Have you ever wondered why Claude Code can remember what you said dozens of turns into a conversation, while regular AI chat seems to “forget” as you go along?

The secret lies in context management - it’s not just about “how many characters can be remembered,” but rather like a professional organizer maximizing useful information density in limited closet space. Today, let’s talk about how Claude Code turns context management into a core capability.

Why Context Management is a Core Capability

Imagine your desk is 200 centimeters wide.
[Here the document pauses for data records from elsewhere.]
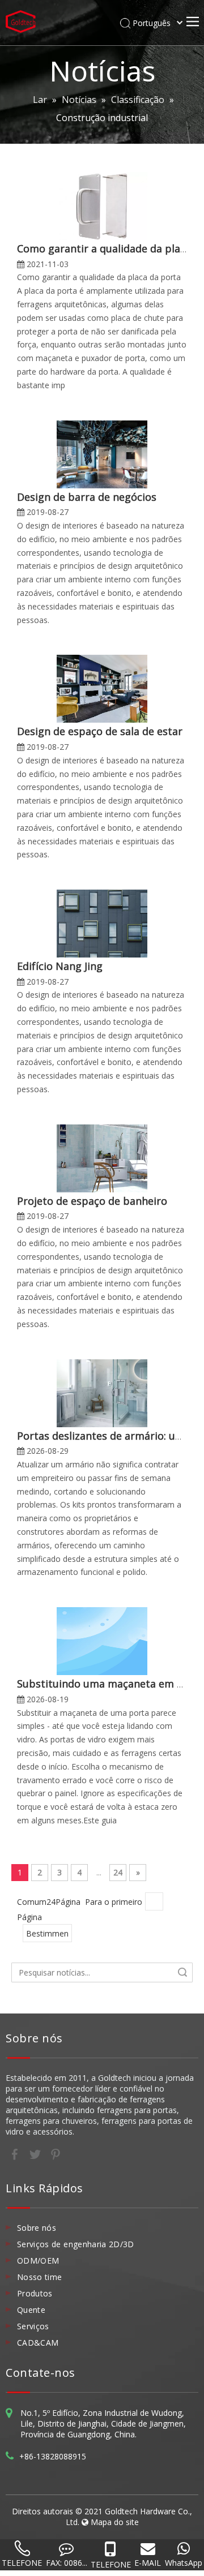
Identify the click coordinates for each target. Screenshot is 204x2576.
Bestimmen (47, 1933)
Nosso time (39, 2277)
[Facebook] (16, 2153)
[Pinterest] (55, 2153)
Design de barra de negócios (86, 497)
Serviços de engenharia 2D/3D (75, 2244)
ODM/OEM (38, 2260)
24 (117, 1872)
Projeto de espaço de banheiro (92, 1201)
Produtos (35, 2293)
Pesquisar (182, 1972)
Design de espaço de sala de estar (99, 731)
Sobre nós (36, 2227)
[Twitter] (36, 2153)
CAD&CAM (37, 2342)
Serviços (33, 2326)
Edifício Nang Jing (60, 966)
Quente (31, 2309)
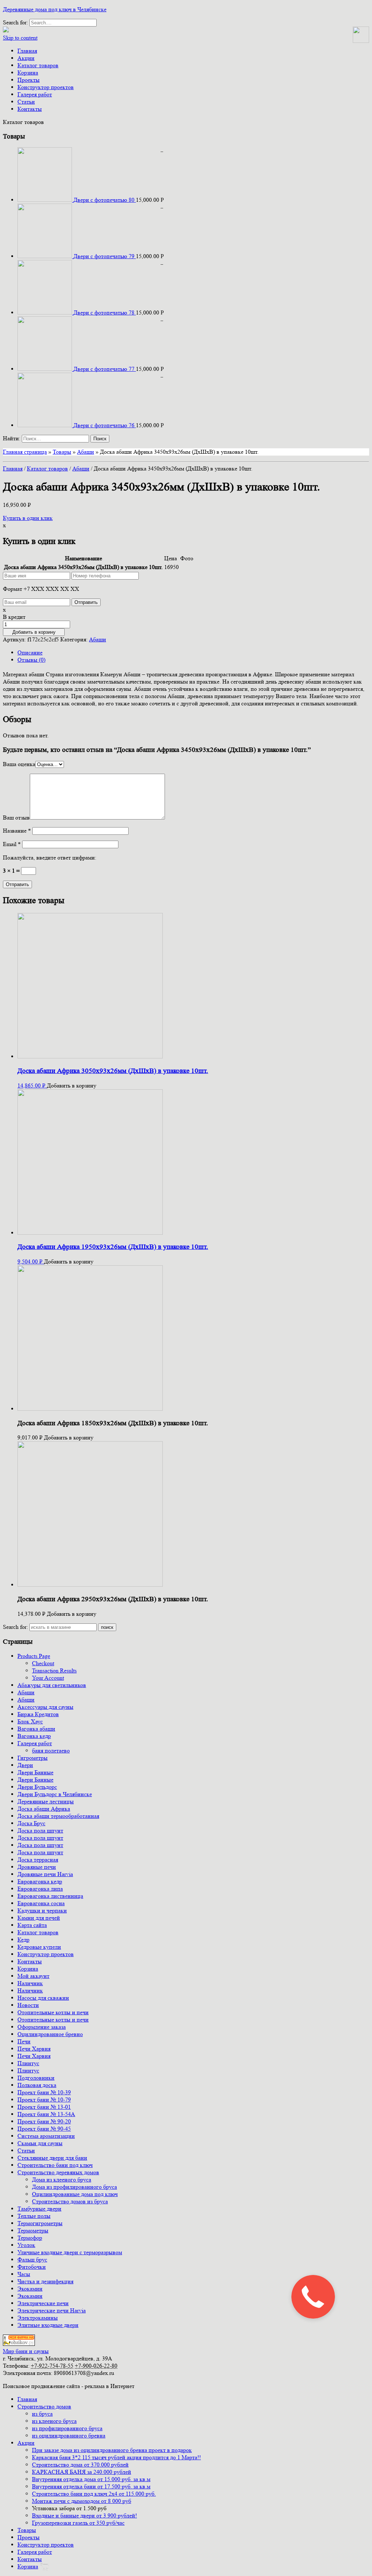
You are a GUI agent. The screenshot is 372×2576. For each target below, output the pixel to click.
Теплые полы (33, 2215)
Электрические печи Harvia (51, 2310)
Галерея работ (34, 94)
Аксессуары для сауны (45, 1706)
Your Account (48, 1677)
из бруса (42, 2413)
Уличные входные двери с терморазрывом (69, 2252)
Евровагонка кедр (39, 1881)
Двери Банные (35, 1772)
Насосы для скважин (43, 1997)
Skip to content (20, 37)
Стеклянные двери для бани (52, 2157)
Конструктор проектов (45, 87)
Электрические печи (43, 2303)
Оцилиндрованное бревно (50, 2034)
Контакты (29, 108)
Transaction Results (54, 1670)
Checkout (43, 1663)
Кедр (23, 1939)
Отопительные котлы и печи (53, 2012)
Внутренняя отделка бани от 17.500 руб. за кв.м (91, 2486)
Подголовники (35, 2077)
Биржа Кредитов (38, 1714)
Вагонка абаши (36, 1728)
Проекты (28, 79)
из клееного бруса (54, 2420)
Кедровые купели (39, 1946)
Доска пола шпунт (40, 1830)
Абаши (85, 451)
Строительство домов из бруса (70, 2201)
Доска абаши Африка (43, 1808)
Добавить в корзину (34, 632)
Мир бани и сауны (26, 2351)
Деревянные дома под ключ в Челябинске (54, 9)
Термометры (32, 2230)
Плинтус (28, 2063)
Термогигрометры (39, 2223)
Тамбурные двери (39, 2208)
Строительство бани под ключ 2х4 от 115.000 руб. (94, 2493)
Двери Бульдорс (37, 1786)
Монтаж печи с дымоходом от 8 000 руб (81, 2500)
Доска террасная (37, 1859)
Seems like enough space, right? But then you casually place: coffee cup, notebook, reference materials, scratch paper, snack packaging… and soon there’s no room to work.
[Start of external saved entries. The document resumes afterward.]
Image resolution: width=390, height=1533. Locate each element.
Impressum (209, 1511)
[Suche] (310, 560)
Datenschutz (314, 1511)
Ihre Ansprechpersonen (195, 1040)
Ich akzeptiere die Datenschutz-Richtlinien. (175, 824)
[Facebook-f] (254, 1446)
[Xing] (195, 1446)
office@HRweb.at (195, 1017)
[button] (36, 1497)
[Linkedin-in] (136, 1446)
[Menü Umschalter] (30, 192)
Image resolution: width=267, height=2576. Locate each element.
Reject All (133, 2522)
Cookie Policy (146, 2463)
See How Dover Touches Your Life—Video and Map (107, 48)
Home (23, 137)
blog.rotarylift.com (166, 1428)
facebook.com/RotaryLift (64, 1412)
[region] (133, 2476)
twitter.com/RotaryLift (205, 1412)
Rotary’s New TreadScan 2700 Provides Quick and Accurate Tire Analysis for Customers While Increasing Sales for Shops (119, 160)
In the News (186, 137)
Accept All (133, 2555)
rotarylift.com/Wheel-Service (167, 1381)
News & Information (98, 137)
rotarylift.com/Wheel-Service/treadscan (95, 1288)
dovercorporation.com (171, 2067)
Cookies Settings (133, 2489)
An AI’s context window (200K tokens) is like this desk. System prompts take 15-20K, each tool call returns 5-50K, read a few files and search some code, and you’ve already used up half the space. What’s worse is that expired tool results, redundant file contents, and resolved discussions pile up on the “desktop,” diluting the AI’s attention and causing response quality to decline.

The core proposition of context management: Maximize information density in limited space while ensuring critical content isn’t lost.

Claude Code solves this problem with five principles.

Principle 1: Set a Budget for Everything

Have you ever done a household budget? Rent can’t exceed 30% of income, food控制在20%, entertainment at most 10%… if one category overspends, others must cut back.

Claude Code’s context management is also strict “budgeting”:

Budget System Overview

Content SourceBudget LimitEngineering Rationale
Single tool result50K charactersPrevents a single oversized result from filling context
All tool results in one message200K charactersPrevents 10 parallel tools at 50K each from causing 500K flood
Skill list description1% of context window1000 skills can’t dominate the conversation
Post-compact restored filesMax 5 files, 5K tokens per file, 50K totalRestoring too much means no compression
Post-compact restored skills5K per skill, 25K totalKeep skill system usable without bloat

These numbers weren’t pulled out of thin air. Take the 1% budget for skill lists: as users install more and more skills, without limits, skill descriptions could fill the entire context. Claude Code’s solution is a three-level truncation cascade - truncate descriptions to 250 characters first, then truncate low-priority skills, finally keeping only built-in skill names. Even if you install 1000 skills, the skill list will never exceed 1% of the context window.

The Wisdom of Double Protection

Notice the design behind the 50K and 200K numbers:

// Single tool result cannot exceed 50K
export const DEFAULT_MAX_RESULT_SIZE_CHARS = 50_000

// But all tool results in one message cannot exceed 200K
export const MAX_TOOL_RESULTS_PER_MESSAGE_CHARS = 200_000

This is like: each drawer can hold a maximum of 50 items (reasonable), but if you open 10 drawers at the same time, the total cannot exceed 200 items (preventing “legal but dangerous” combinations).

Anti-pattern: Unbounded Content Injection

Injecting tool results, file contents into the context without limits, is like dumping everything from a supermarket shopping cart onto your desk - looks abundant but there’s no room to work.

Principle 2: Preserve Important Content

When moving houses, what do you do? Pack everything and unpack it all at the new place? That’s foolish. The smart approach is: pack most things in boxes, but keep the most frequently used items (toiletries, change of clothes) in a carry-on bag so you can use them on the first day at the new place.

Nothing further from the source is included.